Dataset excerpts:

■ ■ ■ ■

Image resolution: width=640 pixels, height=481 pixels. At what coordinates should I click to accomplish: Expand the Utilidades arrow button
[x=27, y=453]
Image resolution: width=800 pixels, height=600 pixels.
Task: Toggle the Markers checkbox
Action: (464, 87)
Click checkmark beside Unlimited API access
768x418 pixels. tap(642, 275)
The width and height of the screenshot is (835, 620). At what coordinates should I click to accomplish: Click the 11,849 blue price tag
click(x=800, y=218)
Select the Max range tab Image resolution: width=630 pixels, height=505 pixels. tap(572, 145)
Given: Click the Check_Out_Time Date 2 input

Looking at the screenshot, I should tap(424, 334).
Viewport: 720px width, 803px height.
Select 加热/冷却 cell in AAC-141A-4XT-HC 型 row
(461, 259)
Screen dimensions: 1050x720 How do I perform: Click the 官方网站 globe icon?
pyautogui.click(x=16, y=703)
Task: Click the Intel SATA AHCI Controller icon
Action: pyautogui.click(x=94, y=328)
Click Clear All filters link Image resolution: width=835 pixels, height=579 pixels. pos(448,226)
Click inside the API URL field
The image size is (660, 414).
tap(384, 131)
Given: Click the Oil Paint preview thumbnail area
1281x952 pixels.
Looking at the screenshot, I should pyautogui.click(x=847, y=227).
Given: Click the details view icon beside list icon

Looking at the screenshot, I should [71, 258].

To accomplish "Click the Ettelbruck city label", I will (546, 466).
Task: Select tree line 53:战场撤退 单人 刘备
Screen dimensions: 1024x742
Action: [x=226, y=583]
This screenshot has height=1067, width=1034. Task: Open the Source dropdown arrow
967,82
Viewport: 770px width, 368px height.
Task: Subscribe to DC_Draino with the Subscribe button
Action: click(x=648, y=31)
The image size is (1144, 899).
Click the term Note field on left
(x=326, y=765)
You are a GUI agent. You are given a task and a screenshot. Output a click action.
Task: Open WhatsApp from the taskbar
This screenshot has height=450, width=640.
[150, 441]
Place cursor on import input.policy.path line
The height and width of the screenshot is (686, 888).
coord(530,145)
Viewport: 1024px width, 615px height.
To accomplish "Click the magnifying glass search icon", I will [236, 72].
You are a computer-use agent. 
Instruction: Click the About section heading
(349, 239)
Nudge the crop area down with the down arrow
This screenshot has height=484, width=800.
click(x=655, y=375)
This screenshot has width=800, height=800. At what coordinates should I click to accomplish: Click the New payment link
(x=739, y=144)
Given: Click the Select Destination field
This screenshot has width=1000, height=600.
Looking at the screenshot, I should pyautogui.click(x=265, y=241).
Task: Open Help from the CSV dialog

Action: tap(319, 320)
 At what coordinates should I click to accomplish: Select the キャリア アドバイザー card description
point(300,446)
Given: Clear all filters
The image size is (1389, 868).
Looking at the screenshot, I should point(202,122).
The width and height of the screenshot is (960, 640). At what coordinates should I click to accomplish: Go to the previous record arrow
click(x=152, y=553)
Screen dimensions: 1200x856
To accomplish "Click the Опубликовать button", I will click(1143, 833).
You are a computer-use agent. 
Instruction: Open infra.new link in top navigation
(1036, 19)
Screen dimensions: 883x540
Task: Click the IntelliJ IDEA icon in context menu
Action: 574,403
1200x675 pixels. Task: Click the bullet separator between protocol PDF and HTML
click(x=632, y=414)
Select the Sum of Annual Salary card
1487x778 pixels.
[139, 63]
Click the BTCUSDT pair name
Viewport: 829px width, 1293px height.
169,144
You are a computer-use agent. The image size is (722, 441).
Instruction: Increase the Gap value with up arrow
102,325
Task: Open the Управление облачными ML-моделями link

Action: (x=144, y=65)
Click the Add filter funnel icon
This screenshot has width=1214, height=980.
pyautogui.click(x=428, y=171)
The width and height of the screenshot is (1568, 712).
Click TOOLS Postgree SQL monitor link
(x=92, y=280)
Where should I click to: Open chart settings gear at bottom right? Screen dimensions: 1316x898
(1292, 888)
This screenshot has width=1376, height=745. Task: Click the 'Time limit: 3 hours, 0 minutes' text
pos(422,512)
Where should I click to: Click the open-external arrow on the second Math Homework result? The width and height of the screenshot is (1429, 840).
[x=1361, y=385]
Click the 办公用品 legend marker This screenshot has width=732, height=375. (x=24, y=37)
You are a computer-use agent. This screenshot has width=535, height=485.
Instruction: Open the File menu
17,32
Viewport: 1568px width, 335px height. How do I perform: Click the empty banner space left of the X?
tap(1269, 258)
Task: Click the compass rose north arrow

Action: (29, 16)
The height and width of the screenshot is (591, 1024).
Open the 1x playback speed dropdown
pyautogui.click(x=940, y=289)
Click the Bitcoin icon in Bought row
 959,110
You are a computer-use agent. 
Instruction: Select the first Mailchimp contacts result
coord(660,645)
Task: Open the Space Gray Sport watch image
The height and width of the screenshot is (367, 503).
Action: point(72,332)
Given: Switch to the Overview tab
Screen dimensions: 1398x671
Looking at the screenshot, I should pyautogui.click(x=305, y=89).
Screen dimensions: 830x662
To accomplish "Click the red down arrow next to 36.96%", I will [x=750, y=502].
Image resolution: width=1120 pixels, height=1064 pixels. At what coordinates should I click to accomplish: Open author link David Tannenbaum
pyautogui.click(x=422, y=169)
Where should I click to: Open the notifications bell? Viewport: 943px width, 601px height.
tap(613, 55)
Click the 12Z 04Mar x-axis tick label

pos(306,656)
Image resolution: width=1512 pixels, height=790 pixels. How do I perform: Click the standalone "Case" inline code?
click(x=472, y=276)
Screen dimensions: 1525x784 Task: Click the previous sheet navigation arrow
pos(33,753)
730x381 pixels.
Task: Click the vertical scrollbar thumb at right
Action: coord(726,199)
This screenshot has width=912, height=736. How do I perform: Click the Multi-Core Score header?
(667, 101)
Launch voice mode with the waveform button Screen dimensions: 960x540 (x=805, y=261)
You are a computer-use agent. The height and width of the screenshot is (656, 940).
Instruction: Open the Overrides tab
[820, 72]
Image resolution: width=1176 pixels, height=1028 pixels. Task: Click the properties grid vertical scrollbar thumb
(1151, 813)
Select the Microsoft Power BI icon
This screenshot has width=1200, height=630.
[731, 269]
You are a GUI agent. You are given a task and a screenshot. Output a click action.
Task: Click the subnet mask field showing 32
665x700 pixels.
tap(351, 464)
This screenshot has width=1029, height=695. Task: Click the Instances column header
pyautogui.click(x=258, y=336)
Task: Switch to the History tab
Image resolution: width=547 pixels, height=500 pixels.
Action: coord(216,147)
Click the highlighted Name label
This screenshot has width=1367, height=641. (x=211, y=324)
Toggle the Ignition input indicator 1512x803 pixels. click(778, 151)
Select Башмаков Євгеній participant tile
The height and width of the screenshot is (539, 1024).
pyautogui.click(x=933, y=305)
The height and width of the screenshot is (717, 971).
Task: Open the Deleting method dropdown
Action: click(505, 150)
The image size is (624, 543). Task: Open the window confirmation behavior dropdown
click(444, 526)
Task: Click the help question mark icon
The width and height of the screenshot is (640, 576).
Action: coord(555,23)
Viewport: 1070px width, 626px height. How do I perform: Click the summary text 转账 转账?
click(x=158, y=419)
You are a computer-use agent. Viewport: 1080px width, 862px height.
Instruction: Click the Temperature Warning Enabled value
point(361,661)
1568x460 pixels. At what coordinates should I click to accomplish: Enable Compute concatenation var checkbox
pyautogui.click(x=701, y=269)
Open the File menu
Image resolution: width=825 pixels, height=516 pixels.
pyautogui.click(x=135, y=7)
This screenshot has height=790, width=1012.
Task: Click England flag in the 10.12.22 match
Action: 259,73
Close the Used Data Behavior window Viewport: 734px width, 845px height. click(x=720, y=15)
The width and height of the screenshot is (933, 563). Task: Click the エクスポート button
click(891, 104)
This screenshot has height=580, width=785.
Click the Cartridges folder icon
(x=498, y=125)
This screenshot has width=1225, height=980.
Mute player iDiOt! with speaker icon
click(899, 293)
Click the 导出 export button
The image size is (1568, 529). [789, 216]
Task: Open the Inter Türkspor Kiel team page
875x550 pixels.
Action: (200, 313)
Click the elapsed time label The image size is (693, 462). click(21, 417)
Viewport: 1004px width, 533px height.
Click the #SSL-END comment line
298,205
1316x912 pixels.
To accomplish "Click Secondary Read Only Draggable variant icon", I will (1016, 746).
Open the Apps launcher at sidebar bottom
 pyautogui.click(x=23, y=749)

■ ■ ■ ■

> _TASK DESCRIPTION_
Where a line in the entries holds "Switch", copy that line.

> _EXERCISE ANSWER_
Given: Switch to the Overview tab
Task: Switch to the History tab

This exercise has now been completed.